Suga received 377 votes in the election to pick a successor to Prime Minister Shinzo Abe, reports AP.
The other two contenders former Defense Minister Shigeru Ishiba and former Foreign Minister Fumio Kishida received a combined 157 votes.
Abe announced last month that he would resign on health grounds.
Read Also: Japan PM Shinzo Abe resigns for health reasons
The expected victory in the party vote by Suga, the current chief Cabinet secretary, all but guarantees his election in a parliamentary vote Wednesday because of the majority held by the Liberal Democrats’ ruling coalition.
Despite his low-key image as Abe's right-hand man, Suga is known for his iron-fist approach to getting jobs done as a policy coordinator and influencing bureaucrats by using the centralised power of the prime minister's office.
Suga says that he is a reformist and that he has worked to achieve policies by breaking territorial barriers of bureaucracy. He has credited himself for those efforts in achieving a booming foreign tourism industry in Japan, lowering cellphone bills and bolstering agricultural exports.

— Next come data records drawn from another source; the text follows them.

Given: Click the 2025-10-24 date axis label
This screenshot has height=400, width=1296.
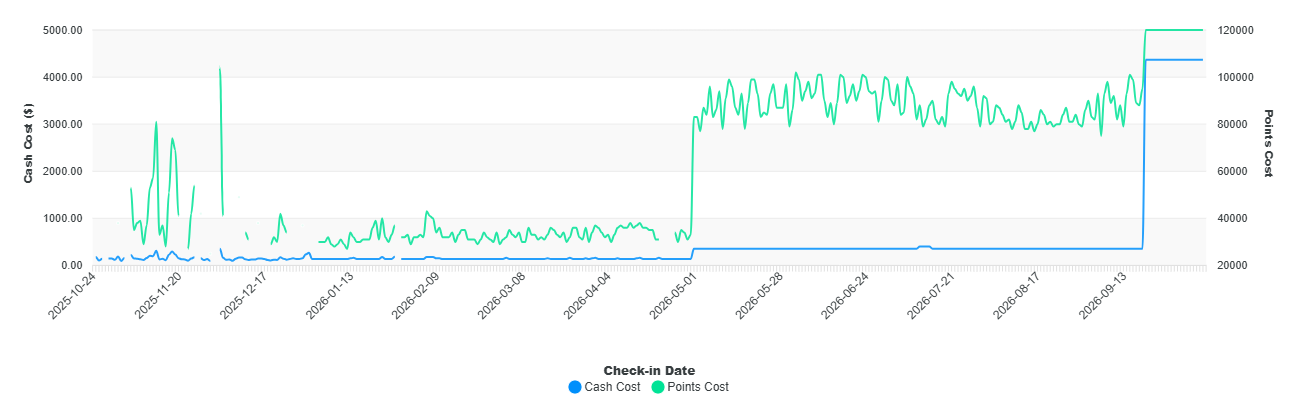Looking at the screenshot, I should [70, 296].
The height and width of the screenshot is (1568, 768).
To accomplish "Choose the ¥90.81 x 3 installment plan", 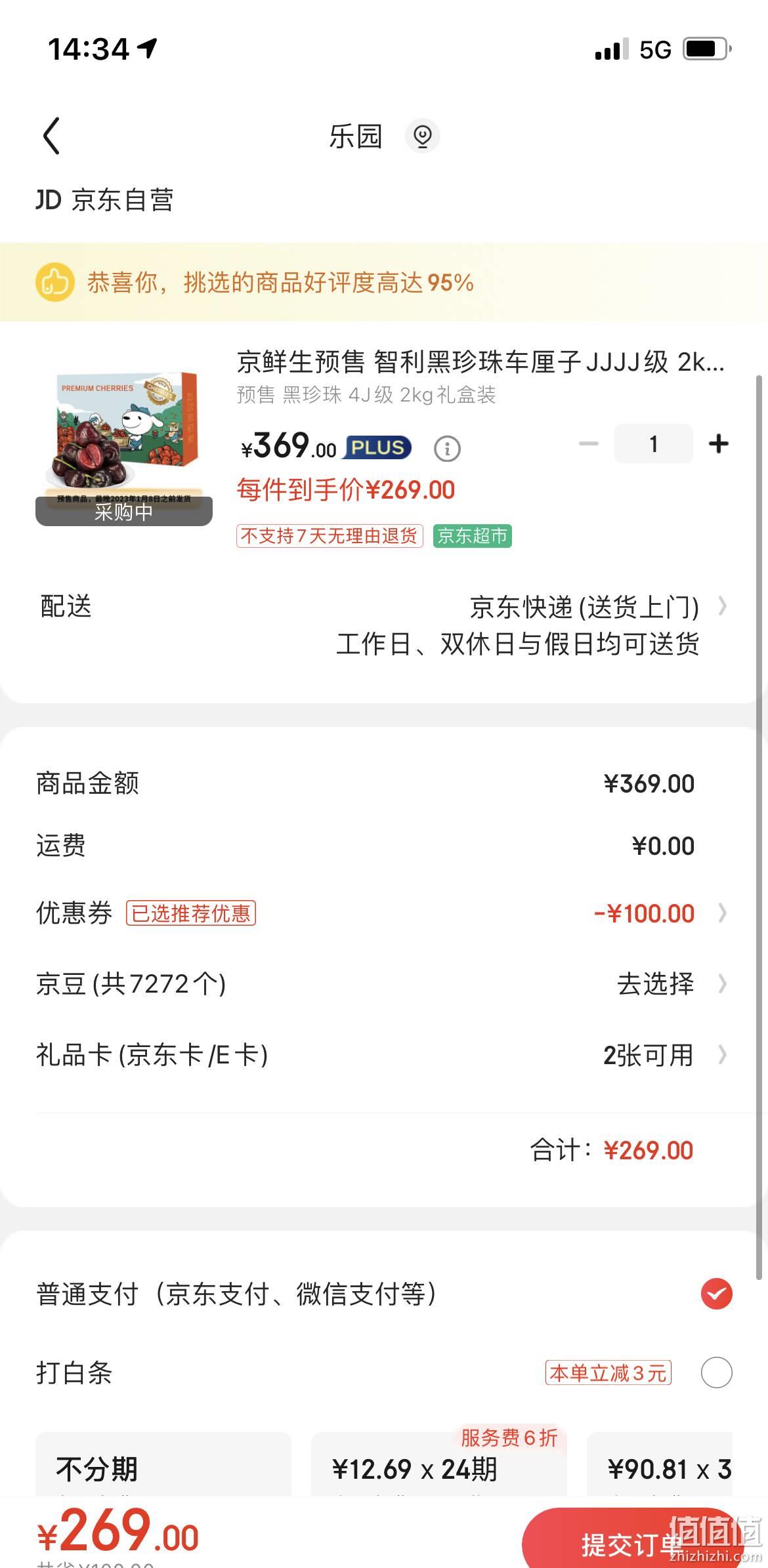I will pyautogui.click(x=660, y=1465).
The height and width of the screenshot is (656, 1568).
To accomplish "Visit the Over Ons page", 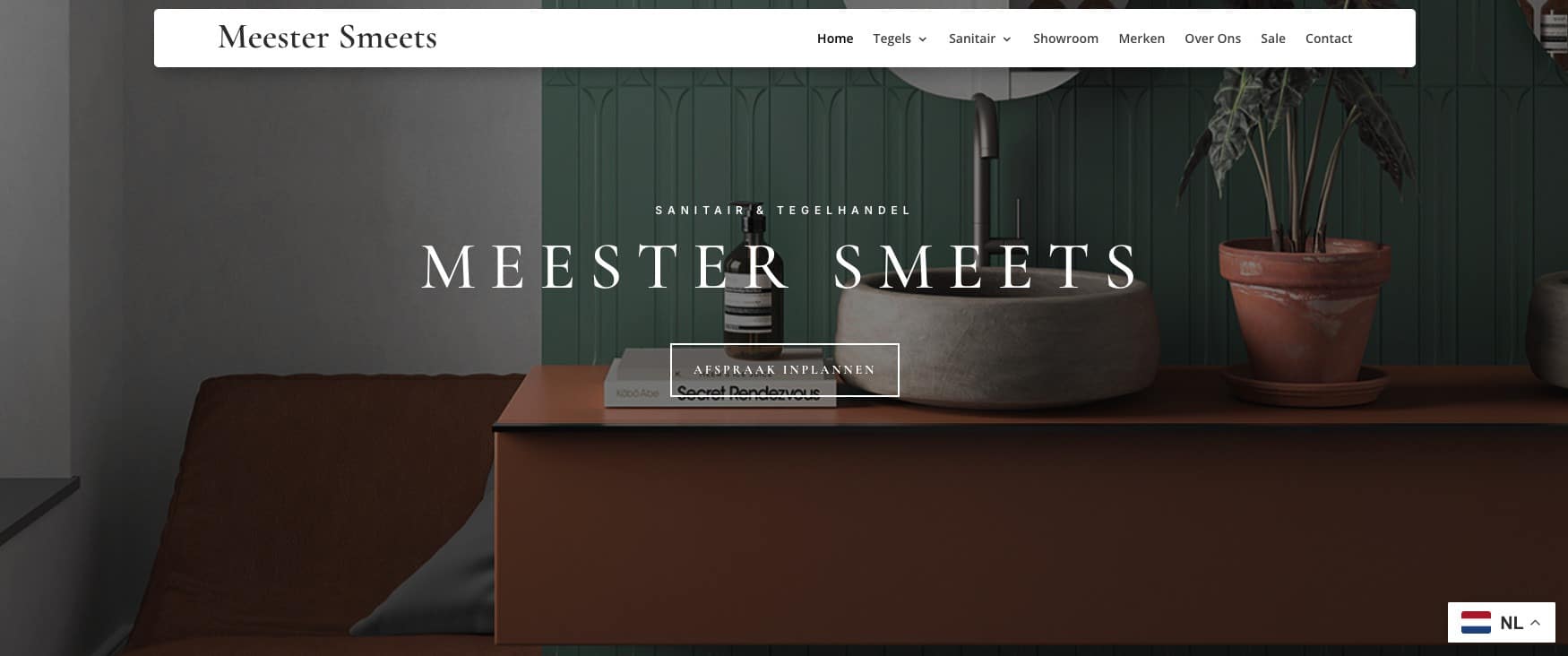I will [1212, 39].
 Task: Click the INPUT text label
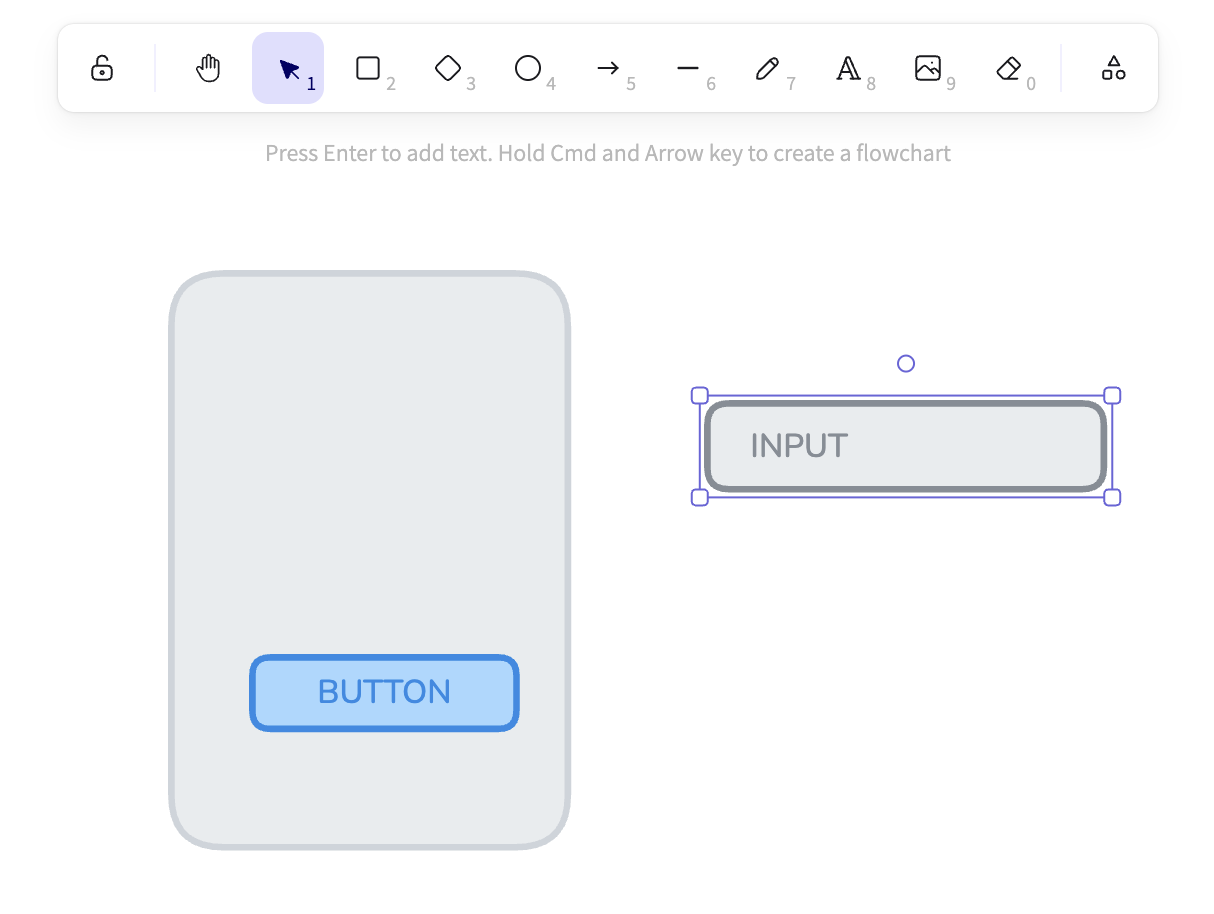(x=799, y=446)
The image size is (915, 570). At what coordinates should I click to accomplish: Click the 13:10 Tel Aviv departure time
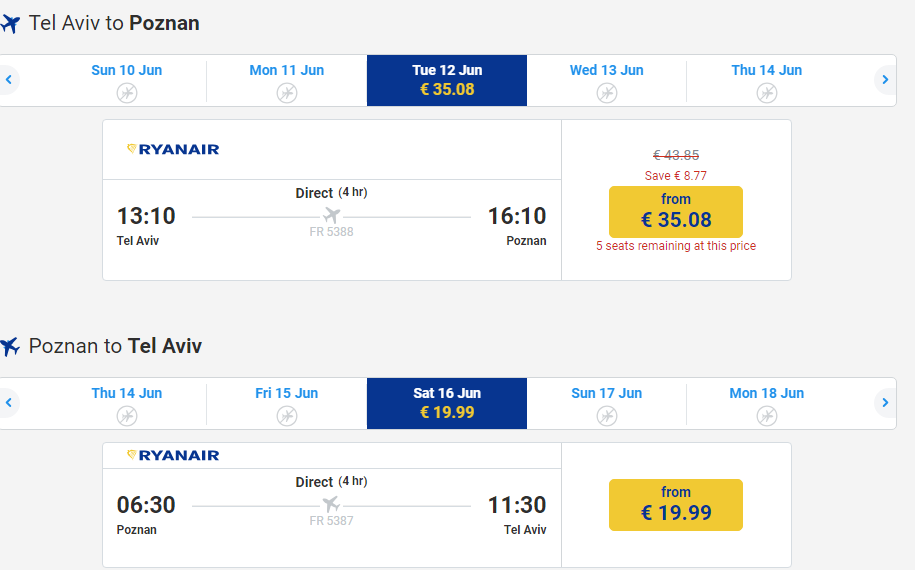[x=146, y=216]
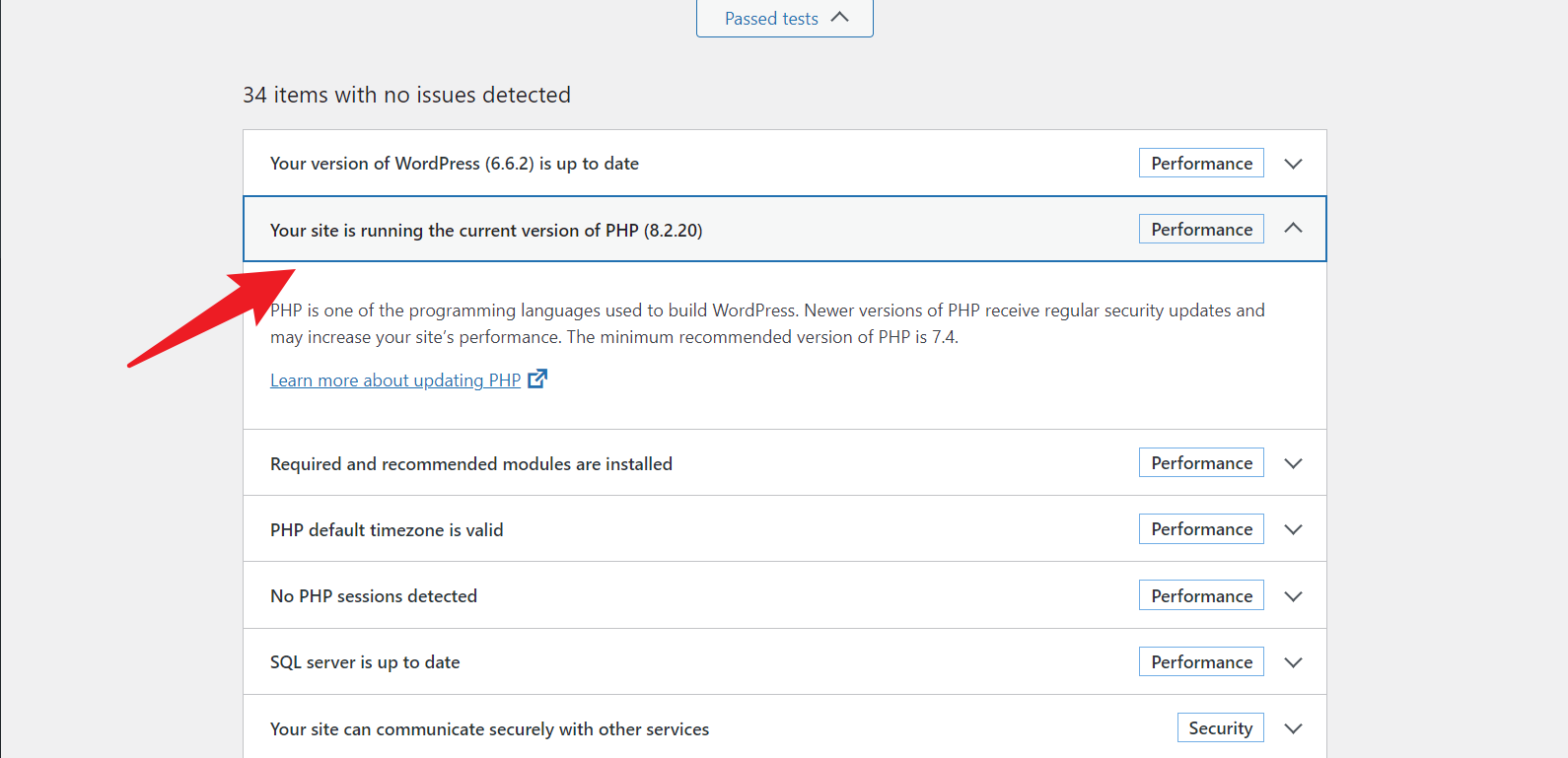Click Performance badge on SQL server row
This screenshot has height=758, width=1568.
click(x=1201, y=662)
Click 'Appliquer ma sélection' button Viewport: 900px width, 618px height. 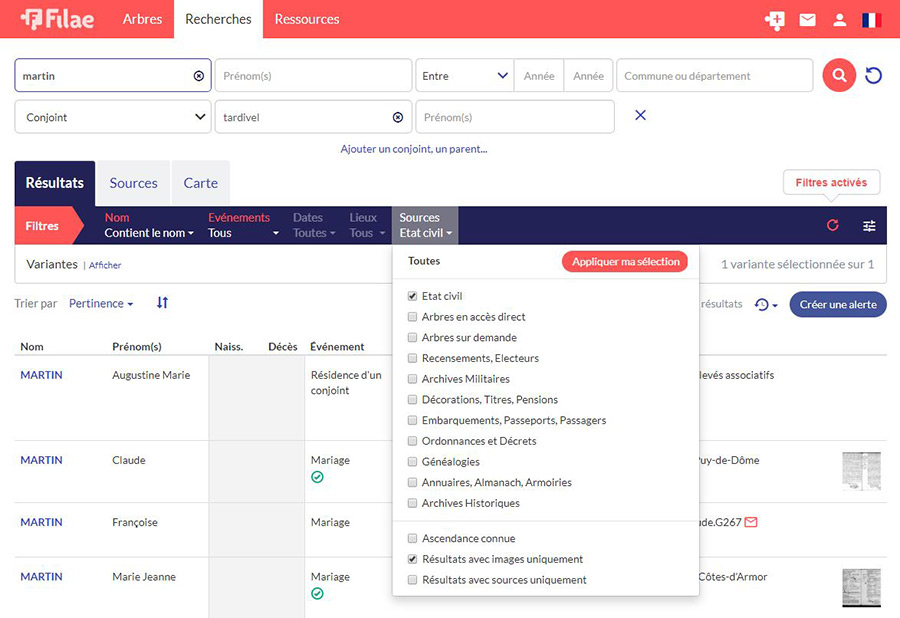coord(625,261)
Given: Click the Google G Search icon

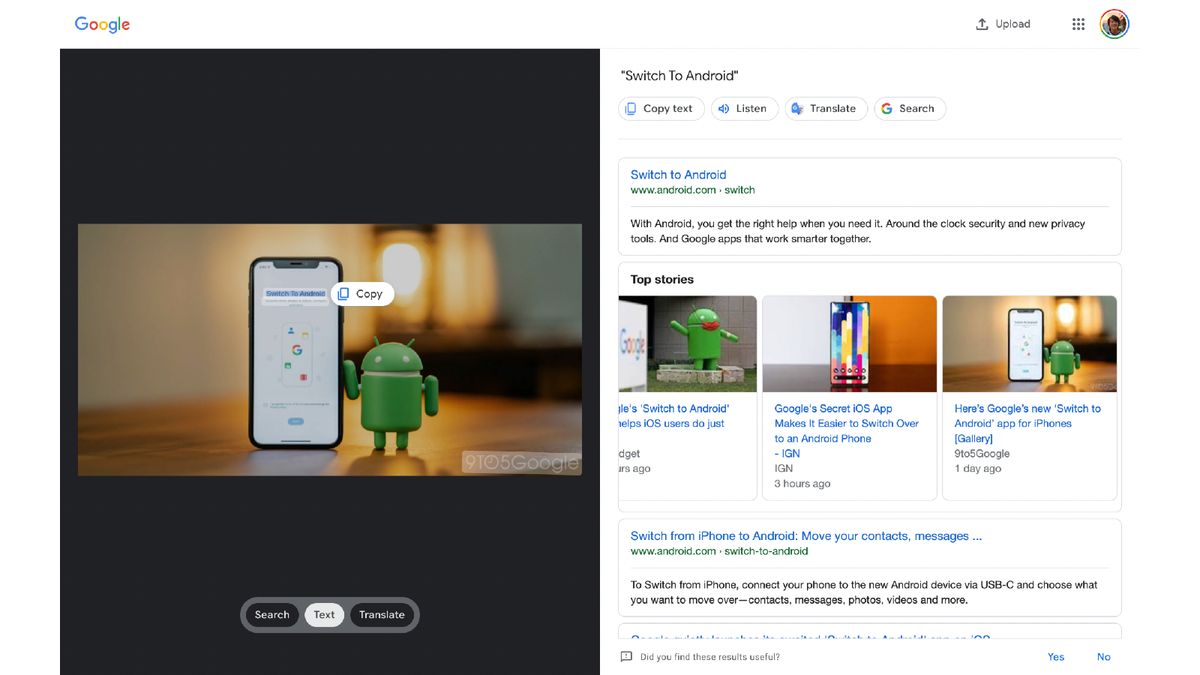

Compared to his political skills at home, Suga has hardly traveled overseas, and his diplomatic skills are unknown.
In addition to the coronavirus and the economic fallout, Suga stands to inherit several other challenges, including China, which continues its assertive actions in the East China Sea.
He also will have to decide what to do with the Tokyo Olympics, which were pushed back to next summer due to the coronavirus. And he will have to establish a good relationship with whoever wins the US presidential race.